Good amount of gas in the bowl. Just can't draw more when priming for starting.
Tried priming with gas cap on, off, loose. No luck.


----------



## Shaw351

Check these....
Float not set right, not enough fuel in bowl to push fuel into intake. 
Idle / main needle screws are seated and not allowing fuel to flow.


----------



## Jackmels

The Primer Bulb Pressurizes the Carb bowl, Forcing gas through the main jet. The passage may be blocked. Work a piece of lock wire or bread tie through the primer nipple on the carb.

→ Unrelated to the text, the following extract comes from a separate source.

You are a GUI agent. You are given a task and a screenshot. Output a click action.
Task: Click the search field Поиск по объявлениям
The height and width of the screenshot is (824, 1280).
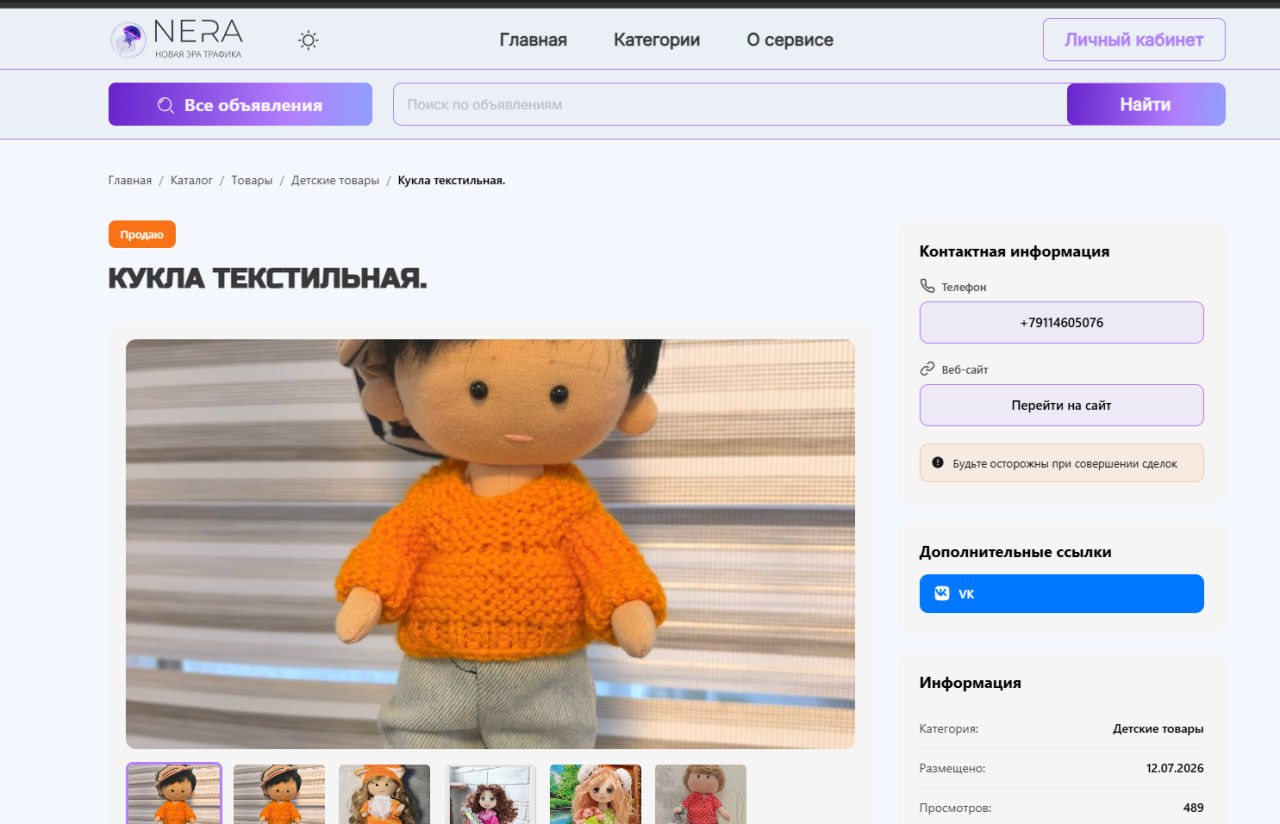tap(730, 104)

Or Possibly the bowl gasket is not sealed/seated, and the bowl cannot pressurize due to that.


----------



## e.fisher26

Is the bowl gasket ok?


-efisher-


----------



## LouC

Sometimes the primer itself gets cracked from age and will not pressurize the fuel line. I had this on my 98 Toro/Suzuki....after about 15 or so years...Disconnect the hose that goes from the primer to the carb to make sure its actually is making pressure.


----------



## JackB

Dont know that particular machine but some carbs the screw that holds the bowl on is also the main jet and it could be clogged. If it has that type the end of the bowl screw will have a hole in it and then there would be a hole drilled across that connects just above the threads.


----------



## JR-80

King285 said:


> Engine is a '96 Tecumseh HSK850, 2 stroke 5hp on a 21" single stage MTD (Mastercraft brand) mod. no. 31AE160 - 515.
> 
> Can't get the primer to draw fuel into the carb.
> 
> No apparent blockages in fuel tank or line. Good stream of fuel.
> Primer bulb and hose show no damage. Rubber not stiff/cracked. Can hear air being pushed into carb.
> Carb has been cleaned using carb cleaner and compressed air, twice, as it was very gummed. Float not sticking and needle well seated. Bowl o-ring in good condition. Gaskets ok.
> Runs when fuel is poured into carb intake or spark plug hole. But dies once that fuel has burned off.
> 
> What am I missing?


I discovered by accident that you don't need a primer bulb. Just tip snow blower all the way forward and let it sit for a minute. Now tip it back, choke it and it will start. Seems to work every time.


----------